── Records to process

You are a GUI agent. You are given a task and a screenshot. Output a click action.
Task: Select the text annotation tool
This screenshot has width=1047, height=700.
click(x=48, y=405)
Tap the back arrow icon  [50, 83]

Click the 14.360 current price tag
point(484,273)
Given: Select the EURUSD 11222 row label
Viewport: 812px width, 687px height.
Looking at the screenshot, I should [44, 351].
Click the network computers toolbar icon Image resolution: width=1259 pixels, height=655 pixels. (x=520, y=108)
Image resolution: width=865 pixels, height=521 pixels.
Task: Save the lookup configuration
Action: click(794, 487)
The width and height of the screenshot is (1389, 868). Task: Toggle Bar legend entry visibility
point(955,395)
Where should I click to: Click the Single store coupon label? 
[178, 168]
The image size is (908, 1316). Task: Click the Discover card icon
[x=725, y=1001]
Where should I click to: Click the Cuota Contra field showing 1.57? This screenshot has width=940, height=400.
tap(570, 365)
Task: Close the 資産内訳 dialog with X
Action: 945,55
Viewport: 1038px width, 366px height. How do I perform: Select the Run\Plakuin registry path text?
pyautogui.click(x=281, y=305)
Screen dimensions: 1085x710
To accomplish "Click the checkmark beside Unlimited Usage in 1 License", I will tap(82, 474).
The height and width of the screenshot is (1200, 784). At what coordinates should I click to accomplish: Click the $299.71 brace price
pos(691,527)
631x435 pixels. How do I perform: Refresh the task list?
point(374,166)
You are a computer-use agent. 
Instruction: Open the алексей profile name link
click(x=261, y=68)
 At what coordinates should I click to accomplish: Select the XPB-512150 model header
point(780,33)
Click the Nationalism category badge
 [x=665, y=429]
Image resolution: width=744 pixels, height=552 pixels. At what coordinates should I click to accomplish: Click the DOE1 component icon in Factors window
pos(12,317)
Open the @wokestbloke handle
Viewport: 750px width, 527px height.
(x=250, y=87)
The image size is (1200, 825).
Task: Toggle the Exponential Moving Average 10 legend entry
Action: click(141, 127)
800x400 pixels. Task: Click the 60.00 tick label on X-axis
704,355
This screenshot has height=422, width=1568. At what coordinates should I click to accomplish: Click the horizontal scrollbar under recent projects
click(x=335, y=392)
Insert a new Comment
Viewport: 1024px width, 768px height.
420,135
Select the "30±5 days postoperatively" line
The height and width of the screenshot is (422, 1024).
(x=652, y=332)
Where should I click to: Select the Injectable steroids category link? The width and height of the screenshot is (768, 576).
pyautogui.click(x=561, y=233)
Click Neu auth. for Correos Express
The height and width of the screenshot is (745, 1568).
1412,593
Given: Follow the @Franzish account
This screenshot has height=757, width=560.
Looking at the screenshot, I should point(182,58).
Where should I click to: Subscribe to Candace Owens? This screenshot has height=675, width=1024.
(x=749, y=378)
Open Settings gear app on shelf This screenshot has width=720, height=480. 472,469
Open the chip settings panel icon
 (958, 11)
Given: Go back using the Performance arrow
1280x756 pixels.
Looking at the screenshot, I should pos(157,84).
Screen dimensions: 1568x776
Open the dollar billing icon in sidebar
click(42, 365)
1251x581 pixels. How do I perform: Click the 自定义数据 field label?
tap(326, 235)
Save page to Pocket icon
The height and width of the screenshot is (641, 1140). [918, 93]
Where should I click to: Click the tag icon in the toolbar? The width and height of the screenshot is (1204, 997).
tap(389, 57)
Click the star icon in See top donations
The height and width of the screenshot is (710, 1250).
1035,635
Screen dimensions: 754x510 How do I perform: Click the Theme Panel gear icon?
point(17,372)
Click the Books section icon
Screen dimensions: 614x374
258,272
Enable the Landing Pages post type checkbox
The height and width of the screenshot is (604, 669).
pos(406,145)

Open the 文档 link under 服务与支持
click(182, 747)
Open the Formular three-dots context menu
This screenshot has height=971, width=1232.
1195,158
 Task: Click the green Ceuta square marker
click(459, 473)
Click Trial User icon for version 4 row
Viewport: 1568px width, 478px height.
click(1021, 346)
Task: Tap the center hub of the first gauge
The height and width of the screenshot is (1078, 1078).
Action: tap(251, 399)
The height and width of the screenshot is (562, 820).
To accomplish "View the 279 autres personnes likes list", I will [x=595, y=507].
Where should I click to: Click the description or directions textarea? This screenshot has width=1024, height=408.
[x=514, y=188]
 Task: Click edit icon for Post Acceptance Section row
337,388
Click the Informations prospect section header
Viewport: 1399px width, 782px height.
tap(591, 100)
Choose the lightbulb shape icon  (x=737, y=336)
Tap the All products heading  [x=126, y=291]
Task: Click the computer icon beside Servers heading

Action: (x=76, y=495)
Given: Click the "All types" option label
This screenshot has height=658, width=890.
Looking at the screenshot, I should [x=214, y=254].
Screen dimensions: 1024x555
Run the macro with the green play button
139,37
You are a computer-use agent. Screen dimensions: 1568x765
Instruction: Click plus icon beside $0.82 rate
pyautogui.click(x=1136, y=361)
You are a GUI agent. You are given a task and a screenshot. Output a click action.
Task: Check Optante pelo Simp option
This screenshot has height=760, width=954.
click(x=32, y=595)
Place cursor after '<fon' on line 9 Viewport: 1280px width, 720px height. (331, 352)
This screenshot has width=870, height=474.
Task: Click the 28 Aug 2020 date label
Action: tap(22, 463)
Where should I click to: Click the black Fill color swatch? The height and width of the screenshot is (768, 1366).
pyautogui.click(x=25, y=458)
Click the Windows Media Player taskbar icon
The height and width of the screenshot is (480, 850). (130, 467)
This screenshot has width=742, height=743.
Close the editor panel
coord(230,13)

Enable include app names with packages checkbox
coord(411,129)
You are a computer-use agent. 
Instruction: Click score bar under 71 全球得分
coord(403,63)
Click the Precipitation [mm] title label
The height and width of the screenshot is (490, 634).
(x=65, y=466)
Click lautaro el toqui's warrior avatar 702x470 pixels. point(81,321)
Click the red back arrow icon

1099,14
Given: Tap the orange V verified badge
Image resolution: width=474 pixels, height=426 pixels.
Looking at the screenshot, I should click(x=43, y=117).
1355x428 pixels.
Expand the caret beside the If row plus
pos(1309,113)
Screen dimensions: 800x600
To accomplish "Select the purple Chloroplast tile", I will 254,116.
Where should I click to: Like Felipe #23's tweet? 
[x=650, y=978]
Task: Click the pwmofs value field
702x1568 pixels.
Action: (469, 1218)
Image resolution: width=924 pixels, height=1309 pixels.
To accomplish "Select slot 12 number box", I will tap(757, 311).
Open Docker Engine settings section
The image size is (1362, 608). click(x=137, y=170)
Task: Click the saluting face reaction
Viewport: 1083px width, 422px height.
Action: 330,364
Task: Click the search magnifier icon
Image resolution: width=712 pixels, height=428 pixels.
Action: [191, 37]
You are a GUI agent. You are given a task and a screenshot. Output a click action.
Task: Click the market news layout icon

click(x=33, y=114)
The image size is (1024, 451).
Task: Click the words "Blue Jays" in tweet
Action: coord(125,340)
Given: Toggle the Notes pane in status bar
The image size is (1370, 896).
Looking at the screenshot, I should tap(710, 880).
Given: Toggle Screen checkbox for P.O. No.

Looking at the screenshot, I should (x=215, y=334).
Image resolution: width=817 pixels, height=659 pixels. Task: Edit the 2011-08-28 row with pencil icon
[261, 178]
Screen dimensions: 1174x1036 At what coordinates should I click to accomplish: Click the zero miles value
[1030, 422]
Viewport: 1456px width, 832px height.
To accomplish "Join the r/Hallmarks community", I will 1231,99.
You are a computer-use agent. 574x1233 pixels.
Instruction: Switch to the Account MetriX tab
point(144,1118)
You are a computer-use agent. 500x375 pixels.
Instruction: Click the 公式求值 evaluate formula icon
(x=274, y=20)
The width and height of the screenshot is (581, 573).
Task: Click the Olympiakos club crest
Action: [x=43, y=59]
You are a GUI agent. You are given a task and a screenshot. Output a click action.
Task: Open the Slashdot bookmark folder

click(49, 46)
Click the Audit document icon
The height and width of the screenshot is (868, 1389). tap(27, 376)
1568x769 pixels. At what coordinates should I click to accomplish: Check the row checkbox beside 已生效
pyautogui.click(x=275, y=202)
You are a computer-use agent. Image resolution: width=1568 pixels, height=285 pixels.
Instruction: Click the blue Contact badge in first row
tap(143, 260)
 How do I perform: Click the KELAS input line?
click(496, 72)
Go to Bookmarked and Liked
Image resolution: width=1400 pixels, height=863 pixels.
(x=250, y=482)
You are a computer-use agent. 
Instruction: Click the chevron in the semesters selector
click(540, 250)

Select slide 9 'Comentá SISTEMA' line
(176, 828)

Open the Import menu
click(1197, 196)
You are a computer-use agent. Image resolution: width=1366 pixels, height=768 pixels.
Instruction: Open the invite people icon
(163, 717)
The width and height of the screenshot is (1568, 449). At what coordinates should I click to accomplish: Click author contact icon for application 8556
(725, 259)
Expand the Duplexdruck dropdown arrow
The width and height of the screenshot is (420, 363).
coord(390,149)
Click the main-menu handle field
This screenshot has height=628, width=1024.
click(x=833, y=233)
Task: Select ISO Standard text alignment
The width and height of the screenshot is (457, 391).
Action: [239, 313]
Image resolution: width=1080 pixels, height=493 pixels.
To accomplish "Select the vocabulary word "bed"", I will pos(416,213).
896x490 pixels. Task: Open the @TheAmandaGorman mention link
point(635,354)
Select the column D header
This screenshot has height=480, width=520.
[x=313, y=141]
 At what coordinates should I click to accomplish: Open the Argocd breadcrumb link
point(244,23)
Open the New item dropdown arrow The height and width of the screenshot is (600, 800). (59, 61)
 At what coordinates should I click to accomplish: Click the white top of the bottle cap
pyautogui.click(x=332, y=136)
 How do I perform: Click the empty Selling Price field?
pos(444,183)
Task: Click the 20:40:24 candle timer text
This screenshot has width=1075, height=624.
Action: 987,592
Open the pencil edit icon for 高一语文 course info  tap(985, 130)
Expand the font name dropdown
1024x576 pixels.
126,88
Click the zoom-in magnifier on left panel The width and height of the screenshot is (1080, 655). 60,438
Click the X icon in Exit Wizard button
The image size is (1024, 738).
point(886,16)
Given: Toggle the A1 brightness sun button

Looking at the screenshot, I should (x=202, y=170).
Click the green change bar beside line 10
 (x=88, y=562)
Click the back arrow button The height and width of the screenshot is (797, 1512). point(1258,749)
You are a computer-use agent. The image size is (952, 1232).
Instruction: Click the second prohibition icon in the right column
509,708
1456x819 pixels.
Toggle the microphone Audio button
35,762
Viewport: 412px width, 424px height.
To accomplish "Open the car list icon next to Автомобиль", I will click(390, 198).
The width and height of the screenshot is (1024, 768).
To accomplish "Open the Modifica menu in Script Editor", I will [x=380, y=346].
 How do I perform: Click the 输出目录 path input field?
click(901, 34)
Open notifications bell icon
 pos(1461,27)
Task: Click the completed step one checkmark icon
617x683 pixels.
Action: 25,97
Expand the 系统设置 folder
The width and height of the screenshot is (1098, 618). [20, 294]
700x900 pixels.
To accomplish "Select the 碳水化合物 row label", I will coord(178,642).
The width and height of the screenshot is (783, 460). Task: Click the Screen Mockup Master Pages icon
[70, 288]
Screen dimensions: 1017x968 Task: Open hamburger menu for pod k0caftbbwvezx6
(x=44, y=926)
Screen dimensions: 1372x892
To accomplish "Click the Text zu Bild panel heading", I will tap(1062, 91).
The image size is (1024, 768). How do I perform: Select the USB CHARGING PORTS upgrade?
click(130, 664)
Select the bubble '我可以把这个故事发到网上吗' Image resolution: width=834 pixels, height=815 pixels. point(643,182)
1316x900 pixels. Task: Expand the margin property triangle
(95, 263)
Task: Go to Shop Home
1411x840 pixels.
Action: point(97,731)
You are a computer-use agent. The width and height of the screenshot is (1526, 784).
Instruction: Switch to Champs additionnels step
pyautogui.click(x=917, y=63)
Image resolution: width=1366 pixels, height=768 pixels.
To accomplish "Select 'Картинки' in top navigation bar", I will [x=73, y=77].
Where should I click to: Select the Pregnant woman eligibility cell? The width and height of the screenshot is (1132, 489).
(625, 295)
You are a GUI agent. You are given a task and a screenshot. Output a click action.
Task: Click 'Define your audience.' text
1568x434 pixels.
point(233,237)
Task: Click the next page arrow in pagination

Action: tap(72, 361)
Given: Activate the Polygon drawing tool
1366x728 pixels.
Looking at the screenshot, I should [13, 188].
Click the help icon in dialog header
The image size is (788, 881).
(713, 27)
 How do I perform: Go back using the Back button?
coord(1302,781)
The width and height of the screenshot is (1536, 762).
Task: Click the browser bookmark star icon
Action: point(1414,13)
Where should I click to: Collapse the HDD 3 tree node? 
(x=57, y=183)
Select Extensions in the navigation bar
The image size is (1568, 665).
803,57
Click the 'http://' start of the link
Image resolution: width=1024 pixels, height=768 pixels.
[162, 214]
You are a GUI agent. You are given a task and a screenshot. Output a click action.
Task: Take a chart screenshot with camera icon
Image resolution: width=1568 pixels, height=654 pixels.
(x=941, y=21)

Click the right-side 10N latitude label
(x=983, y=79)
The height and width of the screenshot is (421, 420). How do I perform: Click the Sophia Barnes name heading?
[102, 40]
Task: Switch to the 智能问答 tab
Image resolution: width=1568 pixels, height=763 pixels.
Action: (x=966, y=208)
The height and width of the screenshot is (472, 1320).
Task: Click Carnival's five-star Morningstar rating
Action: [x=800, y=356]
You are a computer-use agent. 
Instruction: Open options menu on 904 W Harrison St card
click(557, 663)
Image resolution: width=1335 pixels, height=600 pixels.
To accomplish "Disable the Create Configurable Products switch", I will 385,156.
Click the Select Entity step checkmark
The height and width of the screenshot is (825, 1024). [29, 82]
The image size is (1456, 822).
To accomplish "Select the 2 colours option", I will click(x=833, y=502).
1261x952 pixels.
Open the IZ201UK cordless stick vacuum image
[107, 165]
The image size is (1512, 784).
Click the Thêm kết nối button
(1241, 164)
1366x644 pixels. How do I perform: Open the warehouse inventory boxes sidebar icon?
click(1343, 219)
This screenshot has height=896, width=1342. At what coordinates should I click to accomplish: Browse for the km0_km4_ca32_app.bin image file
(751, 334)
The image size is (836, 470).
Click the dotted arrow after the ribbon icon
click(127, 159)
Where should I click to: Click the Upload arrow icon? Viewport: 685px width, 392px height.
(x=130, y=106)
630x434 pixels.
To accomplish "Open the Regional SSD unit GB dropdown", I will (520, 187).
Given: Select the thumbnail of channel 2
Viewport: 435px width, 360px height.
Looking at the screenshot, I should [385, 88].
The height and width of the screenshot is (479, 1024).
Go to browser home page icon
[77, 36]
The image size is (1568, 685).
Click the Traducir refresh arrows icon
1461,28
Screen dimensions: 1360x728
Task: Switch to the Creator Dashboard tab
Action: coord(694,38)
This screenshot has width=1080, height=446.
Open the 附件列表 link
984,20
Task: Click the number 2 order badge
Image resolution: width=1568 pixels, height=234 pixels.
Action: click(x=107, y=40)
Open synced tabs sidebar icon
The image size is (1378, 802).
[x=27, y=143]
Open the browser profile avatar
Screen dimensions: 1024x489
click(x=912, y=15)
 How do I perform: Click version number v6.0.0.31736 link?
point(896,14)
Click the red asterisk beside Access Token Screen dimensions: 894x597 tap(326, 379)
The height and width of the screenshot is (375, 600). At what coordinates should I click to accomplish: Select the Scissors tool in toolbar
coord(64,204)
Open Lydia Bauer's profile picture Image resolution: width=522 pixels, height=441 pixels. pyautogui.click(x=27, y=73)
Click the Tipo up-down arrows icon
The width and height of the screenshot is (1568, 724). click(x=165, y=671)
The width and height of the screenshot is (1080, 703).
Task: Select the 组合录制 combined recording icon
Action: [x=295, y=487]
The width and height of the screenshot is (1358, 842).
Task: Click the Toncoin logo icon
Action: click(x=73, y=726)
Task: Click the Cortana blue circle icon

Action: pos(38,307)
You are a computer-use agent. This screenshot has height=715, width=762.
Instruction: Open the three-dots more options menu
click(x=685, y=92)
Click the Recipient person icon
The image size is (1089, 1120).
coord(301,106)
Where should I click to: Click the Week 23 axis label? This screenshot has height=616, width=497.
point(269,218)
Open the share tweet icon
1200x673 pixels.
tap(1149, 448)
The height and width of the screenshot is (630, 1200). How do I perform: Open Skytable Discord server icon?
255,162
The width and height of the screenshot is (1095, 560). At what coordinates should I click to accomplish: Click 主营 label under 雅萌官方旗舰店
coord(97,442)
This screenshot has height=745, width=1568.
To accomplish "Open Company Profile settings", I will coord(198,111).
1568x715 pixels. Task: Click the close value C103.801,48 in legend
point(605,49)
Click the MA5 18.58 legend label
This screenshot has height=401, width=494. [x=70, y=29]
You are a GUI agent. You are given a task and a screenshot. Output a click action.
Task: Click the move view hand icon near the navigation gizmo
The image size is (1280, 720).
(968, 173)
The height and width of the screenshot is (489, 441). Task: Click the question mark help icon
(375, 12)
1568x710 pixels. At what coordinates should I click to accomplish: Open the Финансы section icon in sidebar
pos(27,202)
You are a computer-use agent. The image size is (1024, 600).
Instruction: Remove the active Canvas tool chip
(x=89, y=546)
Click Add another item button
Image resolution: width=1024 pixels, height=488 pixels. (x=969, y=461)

────

How to complete this task -
Of all the entries above, retype exactly the lines from the line with "Open the 附件列表 link" to the line with "Open Lydia Bauer's", both included, and no others.

Task response -
Open the 附件列表 link
984,20
Task: Click the number 2 order badge
Image resolution: width=1568 pixels, height=234 pixels.
Action: click(x=107, y=40)
Open synced tabs sidebar icon
The image size is (1378, 802).
[x=27, y=143]
Open the browser profile avatar
Screen dimensions: 1024x489
click(x=912, y=15)
 How do I perform: Click version number v6.0.0.31736 link?
point(896,14)
Click the red asterisk beside Access Token Screen dimensions: 894x597 tap(326, 379)
The height and width of the screenshot is (375, 600). At what coordinates should I click to accomplish: Select the Scissors tool in toolbar
coord(64,204)
Open Lydia Bauer's profile picture Image resolution: width=522 pixels, height=441 pixels. pyautogui.click(x=27, y=73)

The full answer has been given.